As judges, by reason of practice and experience in certain matters, we might be able to form an opinion on a given state of facts, but where the correctness of our conclusion is dependent upon facts in the field of medical science, we had rather abide by the opinions of experts in that field on the question of whether the inability of a woman in the normal course of sexual intercourse to experience an orgasm renders her impotent. The medical authorities being in disagreement as to this matter, we, as non-experts, should not rush in where those competent to judge fear to tread. As Chief Justice Bleckley said in Hunt v. State, 81 Ga. 140, 142 ( 7 S.E. 142), "Upon a question of sexual intercourse the experience and sagacity of jurors might very well be trusted to run the general logic of the case." It cannot be said that the evidence in the instant case demanded a finding that the wife was impotent and that the marriage was invalid.
Whether the husband's knowledge of the wife's condition at the time of the marriage now estops him from asserting the invalidity of the marriage, need not be passed upon at this time. In this connection, see Code §§ 53-102, 53-104; Dillon v.
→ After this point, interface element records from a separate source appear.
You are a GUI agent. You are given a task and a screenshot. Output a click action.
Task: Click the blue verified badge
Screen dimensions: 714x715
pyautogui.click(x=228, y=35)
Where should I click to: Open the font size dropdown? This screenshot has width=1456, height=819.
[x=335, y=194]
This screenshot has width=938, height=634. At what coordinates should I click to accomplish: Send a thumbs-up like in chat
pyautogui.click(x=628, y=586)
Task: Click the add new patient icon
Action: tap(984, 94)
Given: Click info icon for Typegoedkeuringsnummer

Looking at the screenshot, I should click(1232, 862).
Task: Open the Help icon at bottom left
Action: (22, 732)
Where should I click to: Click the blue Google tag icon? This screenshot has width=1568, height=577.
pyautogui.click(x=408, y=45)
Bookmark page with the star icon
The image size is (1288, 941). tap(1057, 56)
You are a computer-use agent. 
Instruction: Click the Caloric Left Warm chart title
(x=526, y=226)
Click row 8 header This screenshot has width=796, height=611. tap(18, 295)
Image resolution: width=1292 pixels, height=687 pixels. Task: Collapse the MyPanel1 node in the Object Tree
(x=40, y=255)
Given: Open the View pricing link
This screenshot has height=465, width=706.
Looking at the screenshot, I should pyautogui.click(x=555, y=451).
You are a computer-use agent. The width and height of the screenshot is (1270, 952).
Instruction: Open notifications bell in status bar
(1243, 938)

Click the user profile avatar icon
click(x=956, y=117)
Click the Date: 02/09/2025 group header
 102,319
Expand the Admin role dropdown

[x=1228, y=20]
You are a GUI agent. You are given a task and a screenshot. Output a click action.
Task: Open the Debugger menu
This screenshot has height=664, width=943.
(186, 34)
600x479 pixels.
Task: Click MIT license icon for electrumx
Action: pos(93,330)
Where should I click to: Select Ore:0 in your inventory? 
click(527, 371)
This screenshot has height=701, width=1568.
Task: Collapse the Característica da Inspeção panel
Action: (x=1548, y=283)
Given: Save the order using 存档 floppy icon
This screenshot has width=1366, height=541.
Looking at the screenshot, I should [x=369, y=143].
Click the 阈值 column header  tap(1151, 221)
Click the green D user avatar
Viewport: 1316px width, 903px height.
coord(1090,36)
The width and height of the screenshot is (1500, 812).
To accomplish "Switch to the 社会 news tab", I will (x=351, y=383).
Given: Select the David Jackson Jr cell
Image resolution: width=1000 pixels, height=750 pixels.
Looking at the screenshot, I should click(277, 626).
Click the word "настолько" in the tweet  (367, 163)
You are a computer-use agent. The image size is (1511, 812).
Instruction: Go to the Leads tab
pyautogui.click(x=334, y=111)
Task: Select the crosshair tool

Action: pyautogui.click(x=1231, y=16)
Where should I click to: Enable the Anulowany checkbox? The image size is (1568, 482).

Dillon, 60 Ga. 204; Pennaman v. Pennaman, 153 Ga. 647 ( 112 S.E. 829); Christopher v. Christopher, 198 Ga. 361 ( 31 S.E.2d 818); Bell v. Bell, 206 Ga. 194 ( 56 S.E.2d 289); Phillips v. Phillips, 211 Ga. 305. The ruling in Moss v. Moss, 147 Ga. 311 (5) ( 93 S.E. 875), concurred in by four Justices, that "Impotency of the wife is not a ground of defense by a husband to a suit brought by the wife to recover permanent alimony, and it was not error to so instruct the jury," has no application here, for the reason that the ruling was made on the trial of the wife's suit for permanent alimony, in which the husband was not seeking to annul the marriage, but in his answer sought a divorce on the ground of the wife's impotency, the sole issues on the trial being the wife's prayers for permanent alimony and for cancellation of certain deeds. As to the right of the wife to temporary alimony in the husband's action for annulment of the marriage, on conflicting evidence as to the invalidity of the marriage, see Jones v. Jones, 200 Ga. 571 ( 37 S.E.2d 711).
The trial judge did not abuse his discretion in granting temporary alimony and attorney's fees to the wife.
Judgment affirmed. All the Justices concur.